In 11 games this season, outfielder Eloy Jimenez put up a slash line of .222/.256/.333 with a home run and seven RBI before going on the injured list with a torn hamstring tendon back in April.
The Sox had hoped Jimenez would provide offensive power to the lineup following a 2021 campaign that saw him play in only 55 games after spending significant time on the sidelines due to injury.
However, the hamstring injury has set Jimenez back and if the team still thinks he can get back to the being player who won a Silver Slugger Award in 2020, they have to hope he heals up quickly and finds his batting stroke. Jimenez has been down with the White Sox Triple-A Charlotte Knights rehabbing from his injury.
The Chicago White Sox are hoping to get Eloy Jimenez back really soon.
After pausing his rehab several weeks ago due to what White Sox general manager Rick Hahn called “normal leg soreness”, the team decided to take a cautious approach to get Jimenez back to full strength by having him not play the field and just serve as the designated hitter.
There has been no indication from Hahn as to when Jimenez might be able to join the parent club but if his current production with the Knights is any indication as to where he is at in his rehab, it might be a while before White Sox fans see him at Guaranteed Rate Field.
On the plus side, Jimenez belted his first homer for the Knights on June 29th in a game in which he scored two runs while recording a walk and a strikeout. The problem is that Jimenez is hitting a lowly .196 with an on-base percentage of .256 and an OPS of .506.

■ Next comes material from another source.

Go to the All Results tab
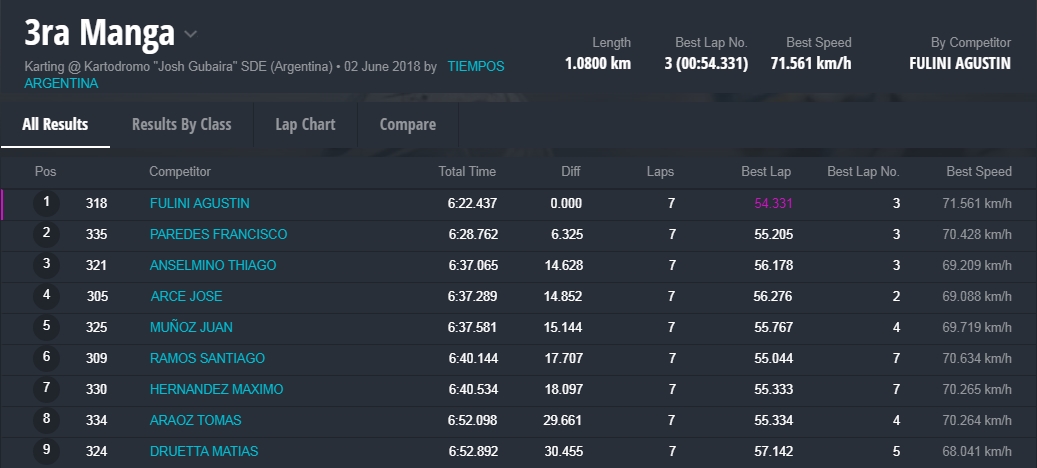The width and height of the screenshot is (1037, 468). click(x=55, y=125)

Those numbers do not exactly instill confidence that Jimenez is on-track to be back soon and providing some sorely needed offense.
But it’s not just the numbers that will help Hahn determine when to call Jimenez up. He has to see how healthy he is and how available he will be going forward. Hahn told reporters in early June:
"“We expect that he’s going to feel this, from time to time, over the course of the remainder of this season,” Hahn said. “But over time, it should not cost him extra time, once active.This isn’t the kind of thing we foresee flaring up and, ‘OK, we’ve got to sit Eloy for five days.’ This is more a matter of, not to venture too far out of my lane, but as the scar tissue breaks, those become a little bit fewer and farther between over time.And the early ones are sort of more significant in terms of how they feel and how the player reacts.”"
Jimenez has proven to be injury-prone and that is a problem. He has great potential but if he has trouble staying on the field, Hahn might have to make a decision about what to do about Jimenez going forward.
With the White Sox trailing both the Minnesota Twins and the Cleveland Guardians in the American League Central, the next two weeks could help determine if the Sox will be buyers or sellers at the trade deadline. Depending on which way they want to go, could Jimenez be a player involved in a deal?
Jimenez’s injury history is a concern but he is still a young player (25 years old) with two years remaining on his contract. That combined with his offensive potential could be the type of thing that helps the White Sox get a good value in return.
The emergence of Andrew Vaughn and the play of AJ Pollock has capably offset the loss of Jimenez, thus making it a possibility of his being moved. It takes two to tango and Hahn would have to find a trading partner who could provide a fair package if a deal was to happen.
First things first, the White Sox has to take care of business on the field. They are within striking distance of Minnesota and Cleveland but need to play much better to catch up to both of them.
Jimenez could be a factor in making that happen. Whether that’s with the White Sox or another team remains to be seen.